Met zijn onwil om kennis te produceren, conclusies te trekken of oordelen te formuleren, wekt Passant behoorlijk wat ergernis. Voor cartesianen is zijn werk mogelijk niet exact genoeg, voor conservatieven te ondermijnend, voor progressieven niet doctrinair genoeg, voor estheten te moraliserend. Passant cultiveert met liefde deze ergernis: ‘Weet u [...] dat velen vinden dat wat ik zeg te wijdlopig is, te vaag, te dubbelzinnig of niet politiek correct genoeg, te cynisch zelfs, te negatief. Elitair!’ (255) Toch lijkt Passant zijn afwijking van de norm van helderheid en eenduidigheid evengoed als een zwaktebod te beschouwen, als een noodgedwongen aanpassing aan zijn onmacht om systematische kennis en standvastige oordelen te produceren.
Hij stelt vast dat de taal - het middel bij uitstek om kennis te genereren - als een leeglopend springkasteel wegzakt in relativisme en onzekerheid, en geen steun meer biedt aan die enkele onzaligen die nog wensen op te staan en te spreken. ‘Alles wat met formulering te maken heeft, krijgt in toenemende mate af te rekenen met wantrouwen en scepticisme’ (122). De oorzaken van dat wantrouwen kan Passant niet aanduiden - dat de verlichting sinds de Tweede Wereldoorlog in crisis is, vindt hij een te eenvoudige verklaring - maar wel moet hij vaststellen hoezeer hij zelf door dat wantrouwen is aangeraakt. Hij merkt op dat ‘steeds meer redeneringen zich onttrekken aan enige vorm van logisch denken. Mijn redeneringen, bijvoorbeeld. De dispersie wint het stilaan van de samenhang.’ (122)

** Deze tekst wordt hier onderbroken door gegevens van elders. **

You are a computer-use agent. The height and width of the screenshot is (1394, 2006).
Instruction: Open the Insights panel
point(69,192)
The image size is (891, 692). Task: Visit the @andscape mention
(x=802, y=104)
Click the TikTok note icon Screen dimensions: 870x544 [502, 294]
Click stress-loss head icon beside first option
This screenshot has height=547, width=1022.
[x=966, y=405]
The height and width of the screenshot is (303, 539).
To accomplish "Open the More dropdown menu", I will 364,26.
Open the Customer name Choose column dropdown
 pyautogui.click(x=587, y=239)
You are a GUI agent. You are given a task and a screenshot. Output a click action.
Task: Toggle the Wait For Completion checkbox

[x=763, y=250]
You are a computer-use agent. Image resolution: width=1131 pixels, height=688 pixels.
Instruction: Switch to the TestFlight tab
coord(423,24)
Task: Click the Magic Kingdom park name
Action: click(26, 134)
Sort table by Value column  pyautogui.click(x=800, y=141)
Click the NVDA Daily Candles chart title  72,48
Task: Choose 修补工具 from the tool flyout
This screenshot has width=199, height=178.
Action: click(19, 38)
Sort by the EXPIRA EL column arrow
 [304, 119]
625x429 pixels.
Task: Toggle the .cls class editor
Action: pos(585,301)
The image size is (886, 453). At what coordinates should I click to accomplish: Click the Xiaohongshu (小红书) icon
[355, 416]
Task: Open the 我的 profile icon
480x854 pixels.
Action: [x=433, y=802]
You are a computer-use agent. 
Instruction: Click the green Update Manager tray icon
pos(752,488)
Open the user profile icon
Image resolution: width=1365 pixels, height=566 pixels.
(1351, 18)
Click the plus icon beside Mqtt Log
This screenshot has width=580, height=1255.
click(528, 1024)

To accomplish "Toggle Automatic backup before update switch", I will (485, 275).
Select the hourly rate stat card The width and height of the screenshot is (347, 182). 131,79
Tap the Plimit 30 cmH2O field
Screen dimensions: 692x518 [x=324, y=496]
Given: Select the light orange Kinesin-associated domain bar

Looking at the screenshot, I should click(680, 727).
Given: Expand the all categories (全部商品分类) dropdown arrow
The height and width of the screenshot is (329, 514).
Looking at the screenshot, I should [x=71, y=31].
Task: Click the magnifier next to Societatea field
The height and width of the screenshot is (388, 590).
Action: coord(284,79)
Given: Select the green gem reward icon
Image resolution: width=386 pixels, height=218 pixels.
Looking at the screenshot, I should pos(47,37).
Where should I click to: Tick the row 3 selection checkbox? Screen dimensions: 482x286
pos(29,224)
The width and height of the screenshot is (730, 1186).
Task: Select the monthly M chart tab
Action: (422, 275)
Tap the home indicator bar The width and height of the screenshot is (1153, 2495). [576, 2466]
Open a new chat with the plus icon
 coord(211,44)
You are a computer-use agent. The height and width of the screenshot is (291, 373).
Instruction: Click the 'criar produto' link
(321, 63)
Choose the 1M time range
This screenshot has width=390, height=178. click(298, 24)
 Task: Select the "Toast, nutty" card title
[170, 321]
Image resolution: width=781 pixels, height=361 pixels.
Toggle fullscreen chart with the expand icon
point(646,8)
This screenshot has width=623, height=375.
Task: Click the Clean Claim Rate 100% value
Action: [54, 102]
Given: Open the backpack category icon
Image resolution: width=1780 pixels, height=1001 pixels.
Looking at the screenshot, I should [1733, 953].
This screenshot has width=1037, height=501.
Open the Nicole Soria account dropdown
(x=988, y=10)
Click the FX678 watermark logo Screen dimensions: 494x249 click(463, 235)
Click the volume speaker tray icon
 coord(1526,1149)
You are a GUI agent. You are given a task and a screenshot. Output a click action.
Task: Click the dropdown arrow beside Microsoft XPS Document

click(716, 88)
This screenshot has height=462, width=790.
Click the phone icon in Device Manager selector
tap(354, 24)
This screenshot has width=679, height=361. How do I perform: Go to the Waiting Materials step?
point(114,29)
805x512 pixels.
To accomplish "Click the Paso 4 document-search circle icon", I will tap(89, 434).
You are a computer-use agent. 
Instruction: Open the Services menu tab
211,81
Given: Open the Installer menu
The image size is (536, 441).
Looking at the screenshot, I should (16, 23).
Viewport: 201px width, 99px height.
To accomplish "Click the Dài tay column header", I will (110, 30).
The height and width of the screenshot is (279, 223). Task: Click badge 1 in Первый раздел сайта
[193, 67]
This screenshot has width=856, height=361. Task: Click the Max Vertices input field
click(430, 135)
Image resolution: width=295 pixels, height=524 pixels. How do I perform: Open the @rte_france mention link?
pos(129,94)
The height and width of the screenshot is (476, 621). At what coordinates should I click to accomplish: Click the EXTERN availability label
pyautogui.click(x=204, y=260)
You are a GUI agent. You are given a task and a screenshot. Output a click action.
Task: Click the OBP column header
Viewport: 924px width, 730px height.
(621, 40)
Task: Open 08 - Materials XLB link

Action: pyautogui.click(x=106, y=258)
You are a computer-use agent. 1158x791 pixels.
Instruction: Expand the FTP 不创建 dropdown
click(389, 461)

Dispersie primeert in deze roman alvast enkel op samenhang indien samenhang opgevat wordt als een vorm van betekenisarmoede, van beperktheid, van systeemdwang en van gebrek aan nuance. Dispersie wint het van samenhang: dat betekent ook dat de narratieve eenheid onophoudelijk doorbroken wordt, dat thema's en stijlen kriskras door elkaar gebruikt worden, en dat de zelfrelativering minstens even zwaar weegt als de overtuigingsdrang. Toch wint in deze roman de samenhang het evengoed van de dispersie: de alomtegenwoordige ironie kan de helderheid en eenduidigheid van het ideologische oordeel niet doen vervagen.